■ ENTRIES SUPPLIED
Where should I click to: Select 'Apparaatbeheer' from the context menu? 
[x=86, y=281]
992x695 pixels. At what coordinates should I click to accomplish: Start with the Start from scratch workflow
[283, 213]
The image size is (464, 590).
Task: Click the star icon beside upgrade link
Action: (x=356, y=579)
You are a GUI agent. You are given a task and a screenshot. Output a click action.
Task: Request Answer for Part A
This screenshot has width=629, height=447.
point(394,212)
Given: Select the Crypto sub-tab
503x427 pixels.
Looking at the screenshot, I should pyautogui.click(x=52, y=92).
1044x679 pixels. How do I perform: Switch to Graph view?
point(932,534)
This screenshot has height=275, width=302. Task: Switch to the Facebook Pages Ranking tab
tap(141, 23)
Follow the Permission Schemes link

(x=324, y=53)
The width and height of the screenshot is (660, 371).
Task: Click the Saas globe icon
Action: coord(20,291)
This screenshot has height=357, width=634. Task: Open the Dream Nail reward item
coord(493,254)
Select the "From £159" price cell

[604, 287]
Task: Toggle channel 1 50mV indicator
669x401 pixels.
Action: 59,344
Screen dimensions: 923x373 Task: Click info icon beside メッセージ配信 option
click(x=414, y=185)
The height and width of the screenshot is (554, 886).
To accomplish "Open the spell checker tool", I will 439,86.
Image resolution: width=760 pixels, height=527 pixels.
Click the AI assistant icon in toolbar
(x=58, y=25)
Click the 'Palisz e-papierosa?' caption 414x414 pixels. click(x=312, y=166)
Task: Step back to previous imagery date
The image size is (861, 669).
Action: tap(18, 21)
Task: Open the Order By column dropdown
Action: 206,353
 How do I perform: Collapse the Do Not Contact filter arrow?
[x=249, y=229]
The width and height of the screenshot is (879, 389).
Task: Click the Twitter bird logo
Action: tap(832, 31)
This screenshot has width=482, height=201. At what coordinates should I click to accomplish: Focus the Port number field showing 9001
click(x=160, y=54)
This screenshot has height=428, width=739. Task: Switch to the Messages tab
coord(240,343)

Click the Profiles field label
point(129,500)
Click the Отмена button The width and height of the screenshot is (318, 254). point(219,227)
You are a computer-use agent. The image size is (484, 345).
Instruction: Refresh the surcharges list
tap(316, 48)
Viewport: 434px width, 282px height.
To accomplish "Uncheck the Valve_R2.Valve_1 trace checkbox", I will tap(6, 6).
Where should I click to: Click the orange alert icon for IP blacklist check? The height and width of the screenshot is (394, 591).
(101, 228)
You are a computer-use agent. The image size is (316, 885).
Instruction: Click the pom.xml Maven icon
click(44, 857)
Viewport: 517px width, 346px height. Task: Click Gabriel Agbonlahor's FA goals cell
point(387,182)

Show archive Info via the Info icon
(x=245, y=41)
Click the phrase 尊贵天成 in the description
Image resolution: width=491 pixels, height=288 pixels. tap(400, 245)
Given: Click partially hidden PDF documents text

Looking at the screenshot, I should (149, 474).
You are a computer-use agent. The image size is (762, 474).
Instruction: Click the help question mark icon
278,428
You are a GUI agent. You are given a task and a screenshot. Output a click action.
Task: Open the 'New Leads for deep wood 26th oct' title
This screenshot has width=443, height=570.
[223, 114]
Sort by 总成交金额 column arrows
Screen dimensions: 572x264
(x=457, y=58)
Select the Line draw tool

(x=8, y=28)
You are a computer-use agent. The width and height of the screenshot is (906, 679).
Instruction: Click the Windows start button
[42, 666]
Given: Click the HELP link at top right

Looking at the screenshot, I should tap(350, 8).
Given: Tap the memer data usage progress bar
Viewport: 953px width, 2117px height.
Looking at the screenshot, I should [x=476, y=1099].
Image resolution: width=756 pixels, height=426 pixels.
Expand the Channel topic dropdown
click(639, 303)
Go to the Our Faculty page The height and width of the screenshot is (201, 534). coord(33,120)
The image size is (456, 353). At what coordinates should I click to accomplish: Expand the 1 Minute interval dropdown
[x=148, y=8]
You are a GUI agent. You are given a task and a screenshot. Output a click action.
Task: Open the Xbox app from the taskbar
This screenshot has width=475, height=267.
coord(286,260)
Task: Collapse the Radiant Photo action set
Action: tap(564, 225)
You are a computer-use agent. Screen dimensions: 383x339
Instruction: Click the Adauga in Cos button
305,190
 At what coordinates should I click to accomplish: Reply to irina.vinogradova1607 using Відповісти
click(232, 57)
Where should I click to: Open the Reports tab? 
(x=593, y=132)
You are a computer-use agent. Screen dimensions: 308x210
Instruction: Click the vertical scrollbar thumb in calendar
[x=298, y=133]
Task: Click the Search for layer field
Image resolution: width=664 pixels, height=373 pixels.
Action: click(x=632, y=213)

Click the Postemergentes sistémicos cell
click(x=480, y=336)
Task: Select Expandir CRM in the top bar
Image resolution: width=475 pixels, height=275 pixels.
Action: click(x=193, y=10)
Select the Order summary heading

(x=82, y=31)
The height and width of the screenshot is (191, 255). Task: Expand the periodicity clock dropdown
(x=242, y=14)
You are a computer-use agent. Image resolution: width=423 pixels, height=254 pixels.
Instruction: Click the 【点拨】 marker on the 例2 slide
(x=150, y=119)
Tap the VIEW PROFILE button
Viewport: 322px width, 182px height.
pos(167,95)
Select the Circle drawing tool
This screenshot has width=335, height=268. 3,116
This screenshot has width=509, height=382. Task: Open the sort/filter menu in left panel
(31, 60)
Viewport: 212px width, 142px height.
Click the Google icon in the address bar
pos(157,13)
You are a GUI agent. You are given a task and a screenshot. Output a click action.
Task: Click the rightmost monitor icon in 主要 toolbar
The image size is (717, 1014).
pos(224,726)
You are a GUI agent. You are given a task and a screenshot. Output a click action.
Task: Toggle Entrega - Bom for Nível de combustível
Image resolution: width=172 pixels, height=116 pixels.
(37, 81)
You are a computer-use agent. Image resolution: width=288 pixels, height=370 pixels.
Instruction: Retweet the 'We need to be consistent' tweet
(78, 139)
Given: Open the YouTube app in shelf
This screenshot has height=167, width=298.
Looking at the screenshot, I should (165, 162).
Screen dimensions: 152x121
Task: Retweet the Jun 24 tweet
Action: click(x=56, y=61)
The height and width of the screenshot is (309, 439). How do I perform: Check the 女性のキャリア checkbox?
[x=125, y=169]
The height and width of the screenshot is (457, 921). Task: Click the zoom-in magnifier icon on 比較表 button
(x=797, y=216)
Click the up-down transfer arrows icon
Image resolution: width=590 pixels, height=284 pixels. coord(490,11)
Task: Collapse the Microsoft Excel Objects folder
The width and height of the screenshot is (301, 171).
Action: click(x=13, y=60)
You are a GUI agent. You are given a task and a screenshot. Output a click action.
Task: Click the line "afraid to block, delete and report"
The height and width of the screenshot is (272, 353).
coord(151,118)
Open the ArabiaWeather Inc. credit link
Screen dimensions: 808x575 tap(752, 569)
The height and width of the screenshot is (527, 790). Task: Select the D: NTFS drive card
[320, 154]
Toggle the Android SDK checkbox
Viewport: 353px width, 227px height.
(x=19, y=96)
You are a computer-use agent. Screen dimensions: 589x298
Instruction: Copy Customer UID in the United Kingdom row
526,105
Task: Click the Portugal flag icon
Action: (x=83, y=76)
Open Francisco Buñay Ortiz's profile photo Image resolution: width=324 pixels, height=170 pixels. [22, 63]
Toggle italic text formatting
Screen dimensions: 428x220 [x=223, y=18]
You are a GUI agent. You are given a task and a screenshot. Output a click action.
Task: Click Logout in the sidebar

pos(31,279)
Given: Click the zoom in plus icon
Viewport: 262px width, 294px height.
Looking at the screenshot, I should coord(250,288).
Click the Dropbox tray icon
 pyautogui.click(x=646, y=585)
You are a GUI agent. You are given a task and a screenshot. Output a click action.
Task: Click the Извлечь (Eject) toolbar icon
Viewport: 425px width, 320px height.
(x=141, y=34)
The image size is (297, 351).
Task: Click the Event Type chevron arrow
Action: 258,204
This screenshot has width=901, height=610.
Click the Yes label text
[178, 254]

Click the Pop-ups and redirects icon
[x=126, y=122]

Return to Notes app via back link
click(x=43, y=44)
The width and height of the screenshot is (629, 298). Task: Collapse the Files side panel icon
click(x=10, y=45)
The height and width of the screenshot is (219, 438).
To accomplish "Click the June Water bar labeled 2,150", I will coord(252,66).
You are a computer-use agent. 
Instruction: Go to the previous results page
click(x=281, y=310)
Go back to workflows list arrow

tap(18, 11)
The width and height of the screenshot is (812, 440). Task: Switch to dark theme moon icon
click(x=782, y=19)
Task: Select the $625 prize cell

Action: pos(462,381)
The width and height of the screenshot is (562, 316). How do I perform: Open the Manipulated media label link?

■ AIM OF THE TASK
Where a line above holds the string "will", copy that line.

■ YOUR RESPONSE
To accomplish "Open the spell checker tool", I will 439,86.
To accomplish "Uncheck the Valve_R2.Valve_1 trace checkbox", I will tap(6, 6).
To accomplish "Click the June Water bar labeled 2,150", I will coord(252,66).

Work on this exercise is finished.